■ **Requirement**
Wherever "computer" appears in a line of the records below, count that line, and report only the number.

■ **Input**
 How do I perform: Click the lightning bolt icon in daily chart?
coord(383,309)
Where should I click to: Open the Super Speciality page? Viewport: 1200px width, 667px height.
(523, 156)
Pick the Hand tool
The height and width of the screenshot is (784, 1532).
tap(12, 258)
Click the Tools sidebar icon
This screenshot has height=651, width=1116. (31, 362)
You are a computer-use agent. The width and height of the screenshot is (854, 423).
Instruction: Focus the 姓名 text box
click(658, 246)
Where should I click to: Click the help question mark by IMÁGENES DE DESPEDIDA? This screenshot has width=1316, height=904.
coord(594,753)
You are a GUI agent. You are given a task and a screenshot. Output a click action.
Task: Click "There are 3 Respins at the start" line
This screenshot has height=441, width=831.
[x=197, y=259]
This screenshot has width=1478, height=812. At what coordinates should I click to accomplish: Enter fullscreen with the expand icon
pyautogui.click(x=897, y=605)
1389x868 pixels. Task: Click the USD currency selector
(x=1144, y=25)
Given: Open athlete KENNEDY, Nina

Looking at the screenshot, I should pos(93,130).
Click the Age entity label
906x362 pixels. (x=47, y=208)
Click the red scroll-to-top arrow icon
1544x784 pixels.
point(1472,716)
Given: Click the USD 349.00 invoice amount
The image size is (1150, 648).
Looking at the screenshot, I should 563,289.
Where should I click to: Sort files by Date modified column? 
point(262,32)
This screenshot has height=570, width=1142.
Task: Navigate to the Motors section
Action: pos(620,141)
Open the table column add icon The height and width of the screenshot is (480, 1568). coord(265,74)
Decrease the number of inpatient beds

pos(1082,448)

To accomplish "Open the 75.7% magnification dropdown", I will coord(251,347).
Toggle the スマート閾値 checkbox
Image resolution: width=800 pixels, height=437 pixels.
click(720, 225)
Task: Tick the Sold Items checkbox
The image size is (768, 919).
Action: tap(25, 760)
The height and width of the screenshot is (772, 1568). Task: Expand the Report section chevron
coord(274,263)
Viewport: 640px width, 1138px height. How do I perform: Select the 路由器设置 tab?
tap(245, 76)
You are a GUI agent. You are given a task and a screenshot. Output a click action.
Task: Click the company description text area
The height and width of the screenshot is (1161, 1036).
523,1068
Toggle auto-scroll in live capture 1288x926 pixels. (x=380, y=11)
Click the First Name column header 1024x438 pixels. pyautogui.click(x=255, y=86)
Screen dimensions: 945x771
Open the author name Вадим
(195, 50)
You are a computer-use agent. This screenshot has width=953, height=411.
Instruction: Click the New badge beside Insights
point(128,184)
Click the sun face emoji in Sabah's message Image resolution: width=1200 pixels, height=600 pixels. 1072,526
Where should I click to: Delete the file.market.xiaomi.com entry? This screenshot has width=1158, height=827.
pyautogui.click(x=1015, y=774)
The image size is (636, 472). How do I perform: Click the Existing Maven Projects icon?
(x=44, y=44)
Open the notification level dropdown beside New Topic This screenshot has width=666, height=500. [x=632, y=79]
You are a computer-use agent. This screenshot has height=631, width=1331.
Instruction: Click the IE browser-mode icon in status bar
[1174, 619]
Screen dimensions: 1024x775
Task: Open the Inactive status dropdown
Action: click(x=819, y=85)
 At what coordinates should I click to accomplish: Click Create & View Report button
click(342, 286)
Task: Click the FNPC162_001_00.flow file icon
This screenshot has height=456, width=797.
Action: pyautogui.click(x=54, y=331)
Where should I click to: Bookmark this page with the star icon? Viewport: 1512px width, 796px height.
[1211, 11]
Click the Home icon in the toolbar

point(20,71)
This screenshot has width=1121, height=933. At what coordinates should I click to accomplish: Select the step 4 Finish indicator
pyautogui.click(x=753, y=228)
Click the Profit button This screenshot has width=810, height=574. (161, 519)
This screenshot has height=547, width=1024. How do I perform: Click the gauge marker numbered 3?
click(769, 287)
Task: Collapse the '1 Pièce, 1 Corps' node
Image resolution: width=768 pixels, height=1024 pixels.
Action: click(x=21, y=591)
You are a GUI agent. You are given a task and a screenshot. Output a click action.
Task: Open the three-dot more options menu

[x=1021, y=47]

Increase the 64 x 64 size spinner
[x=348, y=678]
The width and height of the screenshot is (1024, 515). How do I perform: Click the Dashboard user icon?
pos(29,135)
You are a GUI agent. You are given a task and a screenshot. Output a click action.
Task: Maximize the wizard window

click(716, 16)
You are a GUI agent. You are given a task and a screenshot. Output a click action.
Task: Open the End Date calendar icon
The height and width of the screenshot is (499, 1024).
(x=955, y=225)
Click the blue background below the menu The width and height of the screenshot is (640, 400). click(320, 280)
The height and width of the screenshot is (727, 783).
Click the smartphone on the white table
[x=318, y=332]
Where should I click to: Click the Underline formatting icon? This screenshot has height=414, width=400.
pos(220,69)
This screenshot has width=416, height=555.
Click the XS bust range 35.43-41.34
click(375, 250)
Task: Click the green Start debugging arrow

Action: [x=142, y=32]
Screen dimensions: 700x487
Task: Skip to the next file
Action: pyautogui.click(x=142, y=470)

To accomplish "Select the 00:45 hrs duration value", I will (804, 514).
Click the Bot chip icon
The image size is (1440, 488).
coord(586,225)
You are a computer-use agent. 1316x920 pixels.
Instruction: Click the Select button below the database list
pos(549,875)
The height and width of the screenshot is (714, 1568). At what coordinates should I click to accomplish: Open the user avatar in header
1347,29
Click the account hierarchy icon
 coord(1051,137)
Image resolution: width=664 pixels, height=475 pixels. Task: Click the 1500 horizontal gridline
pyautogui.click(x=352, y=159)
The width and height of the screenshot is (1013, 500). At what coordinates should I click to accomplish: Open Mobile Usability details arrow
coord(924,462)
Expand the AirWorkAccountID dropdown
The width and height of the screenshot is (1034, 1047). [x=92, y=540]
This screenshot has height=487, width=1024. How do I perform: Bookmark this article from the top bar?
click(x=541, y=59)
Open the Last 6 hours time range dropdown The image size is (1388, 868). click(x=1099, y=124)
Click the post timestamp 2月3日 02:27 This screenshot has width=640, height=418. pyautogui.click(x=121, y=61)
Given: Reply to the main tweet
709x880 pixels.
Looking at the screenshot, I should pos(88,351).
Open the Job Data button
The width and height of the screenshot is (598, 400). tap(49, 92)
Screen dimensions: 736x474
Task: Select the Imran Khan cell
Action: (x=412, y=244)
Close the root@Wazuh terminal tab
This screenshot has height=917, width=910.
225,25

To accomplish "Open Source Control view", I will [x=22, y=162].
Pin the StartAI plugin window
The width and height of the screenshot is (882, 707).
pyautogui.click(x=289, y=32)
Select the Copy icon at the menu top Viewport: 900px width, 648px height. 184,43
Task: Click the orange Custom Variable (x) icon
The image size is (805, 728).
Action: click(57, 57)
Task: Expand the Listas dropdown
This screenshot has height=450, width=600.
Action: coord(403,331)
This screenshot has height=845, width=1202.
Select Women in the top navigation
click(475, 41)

■ **Response area**
4